Physiatrists can also provide guidance in proper technique for strength training, stability and flexibility exercises, and aerobic conditioning. "These are all essential elements in developing an effective exercise prescription that prevents injury," says Dr. Laskowski. "And because physiatrists treat patients with musculoskeletal and medical problems that impair movement, we have learned to prescribe exercise in a way that is gradually progressive and unique to each individual."
At Mayo Clinic, physiatrists play a role in the clinic's own workforce LiveWell program, which promotes regular physical activity and other healthy lifestyle choices. This program utilizes Mayo Clinic's on-site resources such as:
Patients who are not part of the Mayo workforce can see Mayo Clinic physiatrists and physical therapists for evaluation and treatment of an array of obesity-related conditions.
As with other parts of their practice, Mayo physiatrists work closely with other specialists, including endocrinologists, orthopedic and bariatric surgeons, psychologists, and physical and occupational therapists. "We evaluate and treat musculoskeletal conditions that impair activity and function, and we use various modalities for diagnosis and treatment, including ultrasound-guided corticosteroid injections," explains Dr.
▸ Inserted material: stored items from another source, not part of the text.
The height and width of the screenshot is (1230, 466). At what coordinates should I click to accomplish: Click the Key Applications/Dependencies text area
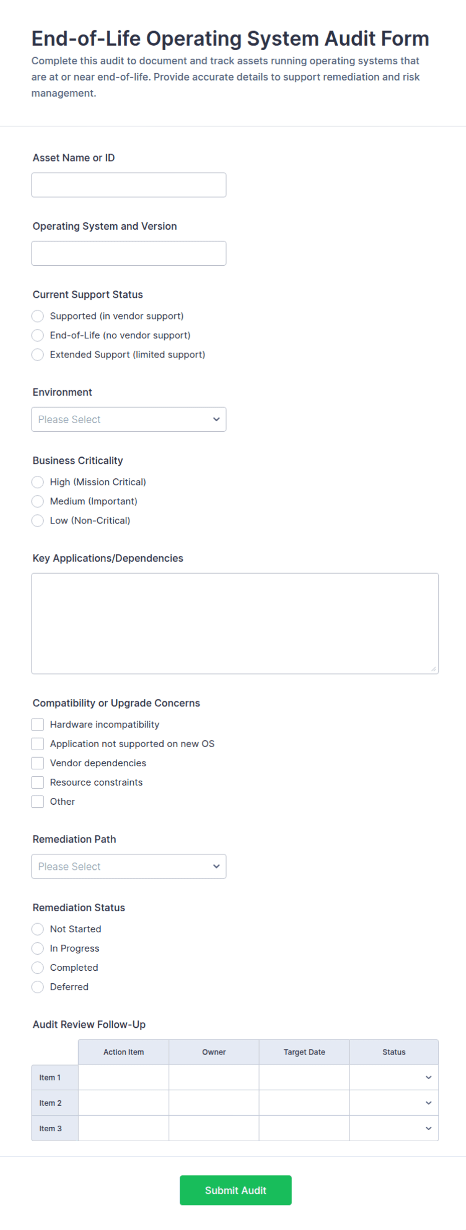[235, 623]
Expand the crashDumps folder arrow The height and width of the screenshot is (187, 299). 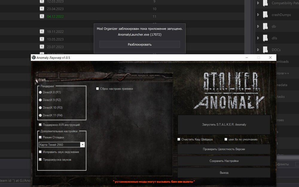(258, 15)
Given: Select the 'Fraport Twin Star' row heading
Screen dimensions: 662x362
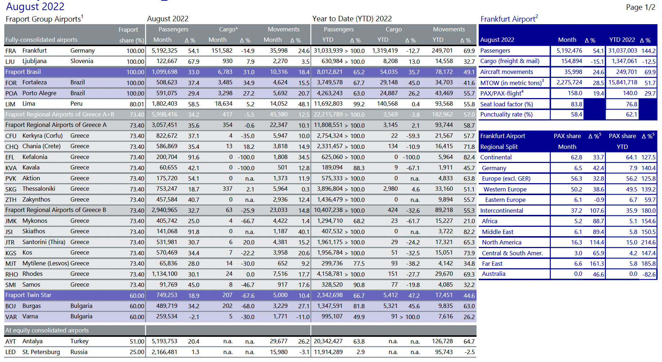Looking at the screenshot, I should point(28,295).
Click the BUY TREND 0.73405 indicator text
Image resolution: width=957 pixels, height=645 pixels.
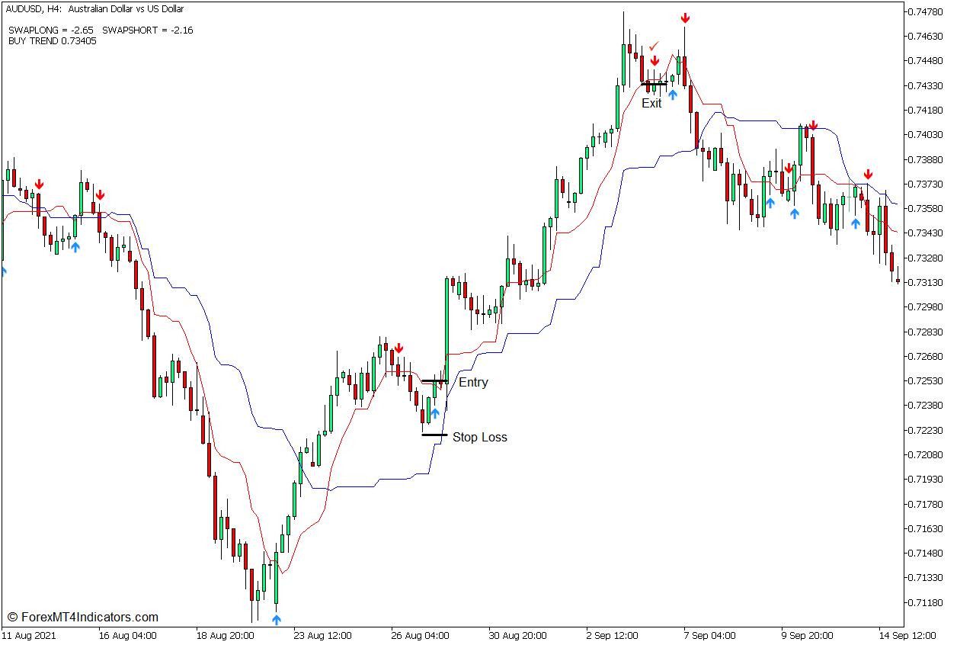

Laskowski. Mayo physiatrists can also assist in the treatment of patients preparing for bariatric surgery.
According to Mayo Clinic physical therapist Mary K. Wehde, Mayo Clinic providers also address the physical, mental, and social triad that plays an important role in wellness. "In the past, therapists tended to treat a patient's medical condition, such as lack of motion or weakness. We know now that to prevent further problems, we must also help patients manage issues in their lives that affect their overall well-being and their ability to participate in exercise programs and to lead more active lives," says Ms. Wehde.